Executing a Probability Query¶

import integrate as ig

P, meta = ig.query_probability(f_post_h5, query)
# or equivalently, using the dispatcher:
P, meta = ig.query(f_post_h5, query)

print(f"N locations : {meta['N_data']}")
print(f"Mean P      : {P.mean():.3f}")

Returns:

P: ndarray of shape (N_data,) — probability [0, 1] for each survey data point.
meta: Dict with keys 'X', 'Y', 'N_data', 'N_post', 'i_use' (all posterior indices), 'i_use_query' (matching indices per location).

Executing a Percentile Query¶

pct_values, meta = ig.query_percentile(f_post_h5, query)
# or equivalently:
pct_values, meta = ig.query(f_post_h5, query)

print(f"Median Sand+Grus thickness: {pct_values[:, 1].mean():.1f} m")

Returns:

pct_values: ndarray of shape (N_data, n_percentiles) — one column per requested percentile, one row per survey location.
meta: Dict with keys 'X', 'Y', 'N_data', 'N_post', 'i_use', and 'percentiles' (the list of requested percentile values, e.g. [5, 50, 95]).

Visualising Results¶

ig.query_plot() produces one figure depending on whether ip is set:

No ip → XY probability map across all survey locations.
With ip → single-point detail view (all posterior realizations + query-matching subset) for that data-point index. The XY map is not shown.

This means hardcopy always saves exactly one figure regardless of which mode is used.

# XY probability map (no ip)
ig.query_plot(P, meta)

# With a custom title (auto-wrapped at 60 characters per line)
ig.query_plot(P, meta, title='My Query Title')

# With LLM-generated title from the query dict
title = ig.title_from_json(query, f_prior_h5=f_prior_h5)
ig.query_plot(P, meta, title=title, hardcopy='clay_query')

# With query text and LLM interpretation in a side panel
ig.query_plot(P, meta, query_text=text, interpretation=interp, text_panel=True)

# Single-point detail view — XY map is skipped
ig.query_plot(P, meta, ip=1000, query_dict=query, f_post_h5=f_post_h5,
              title=title, hardcopy='clay_query_ip1000')

# Percentile maps — one subplot per percentile
ig.query_percentile_plot(pct_values, meta)

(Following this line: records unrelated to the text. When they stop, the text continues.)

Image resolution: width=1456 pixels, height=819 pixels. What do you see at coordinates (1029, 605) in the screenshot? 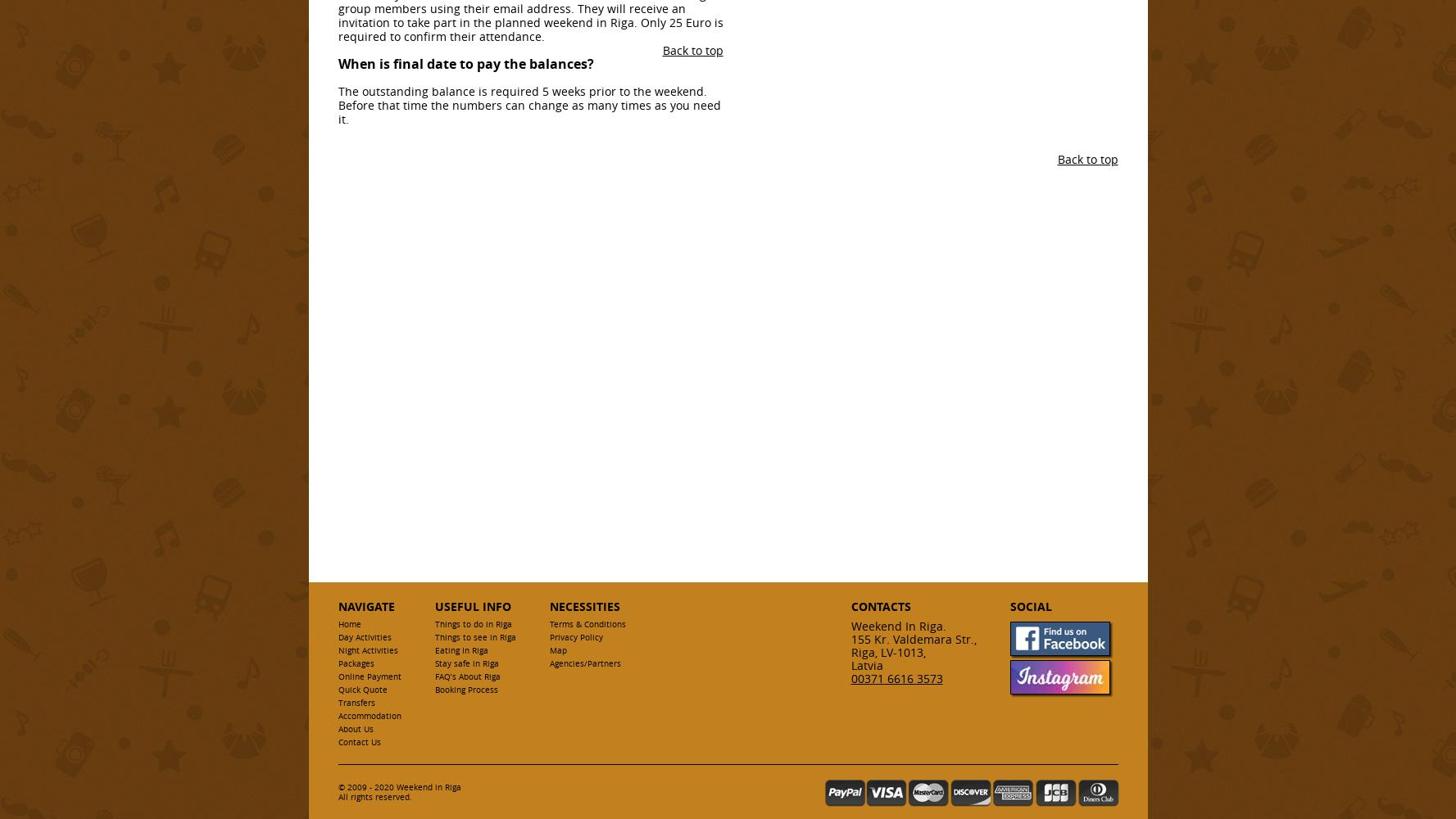
I see `'Social'` at bounding box center [1029, 605].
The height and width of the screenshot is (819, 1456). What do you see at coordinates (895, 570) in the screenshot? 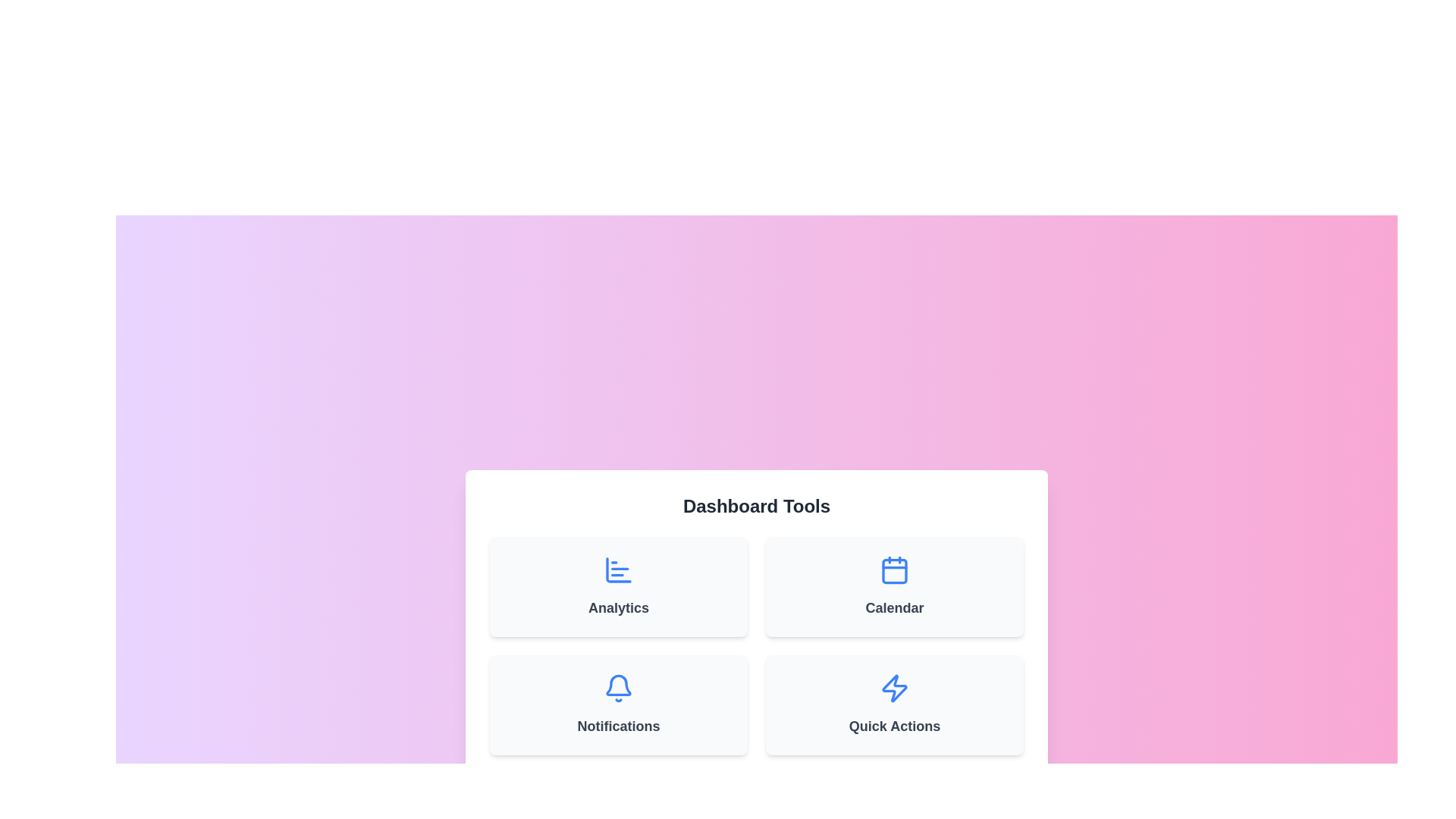
I see `the inner rectangle of the calendar icon located in the upper-right segment of the dashboard tools grid` at bounding box center [895, 570].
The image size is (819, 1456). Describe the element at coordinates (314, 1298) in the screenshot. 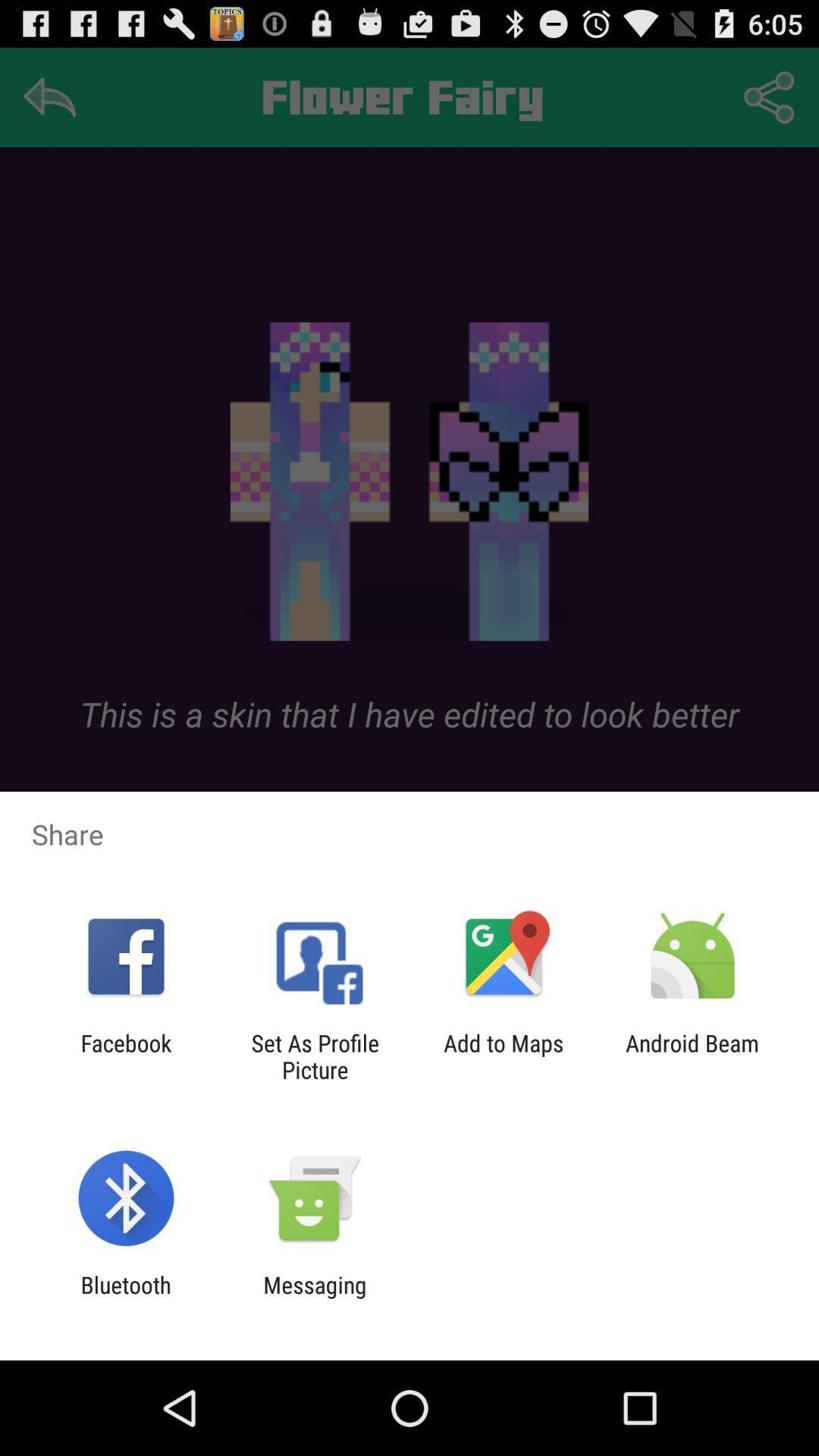

I see `the messaging icon` at that location.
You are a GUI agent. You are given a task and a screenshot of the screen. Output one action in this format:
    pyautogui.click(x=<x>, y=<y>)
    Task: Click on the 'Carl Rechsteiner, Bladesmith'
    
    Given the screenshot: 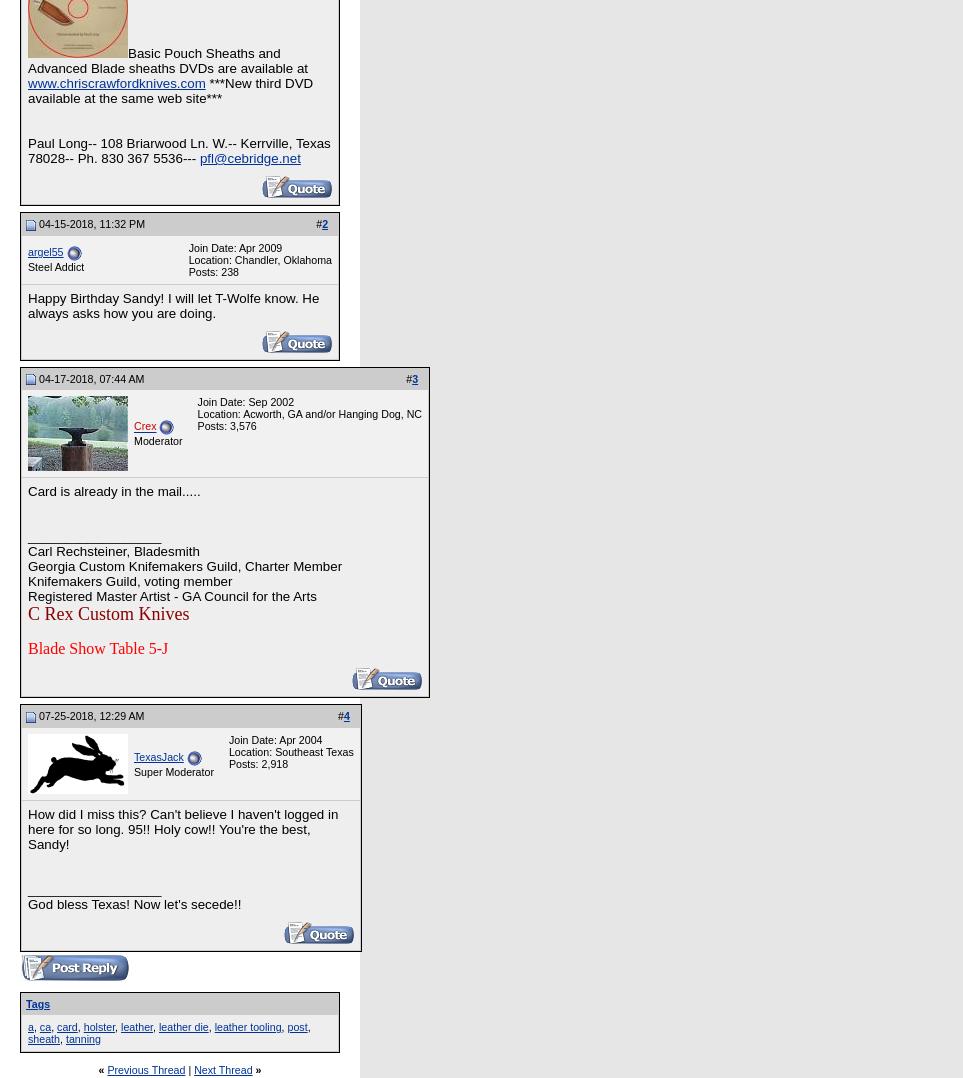 What is the action you would take?
    pyautogui.click(x=27, y=550)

# With text panel and hardcopy
ig.query_percentile_plot(pct_values, meta,
                         query_text=text,
                         interpretation=interp,
                         text_panel=True,
                         hardcopy='sand_percentiles')

Examples¶

Example 1: Discrete Cumulative Constraint¶

Probability that the cumulative thickness of clay (class 3) exceeds 10 m within 0–30 m depth.

import integrate as ig

query = {
    "constraints": [
        {
            "im": 2,
            "classes": [3],
            "thickness_mode": "cumulative",
            "thickness_comparison": ">",
            "thickness_threshold": 10.0,
            "depth_min": 0.0,
            "depth_max": 30.0,
            "negate": False
        }
    ]
}

P, meta = ig.query(f_post_h5, query)
print(f"Mean P = {P.mean():.3f}")
ig.query_plot(P, meta)

To match any clay type (multiple class IDs), list them all:

"classes": [3, 5]   # Moræneler OR Miocene clay

Example 2: Continuous Cumulative Constraint¶

Probability that resistivity is below 100 Ω·m for a cumulative thickness of at least 25 m within 0–50 m depth.

query = {
    "constraints": [
        {
            "im": 1,
            "value_comparison": "<",
            "value_threshold": 100.0,
            "thickness_mode": "cumulative",
            "thickness_comparison": ">=",
            "thickness_threshold": 25.0,
            "depth_min": 0.0,
            "depth_max": 50.0,
            "negate": False
        }
    ]
}

P, meta = ig.query(f_post_h5, query)
ig.query_plot(P, meta)

Example 3: Multi-Constraint AND¶

Probability that Sand and Grus together exceed 20 m within 0–30 m depth AND the first non-sand/gravel layer at the top is less than 3 m thick.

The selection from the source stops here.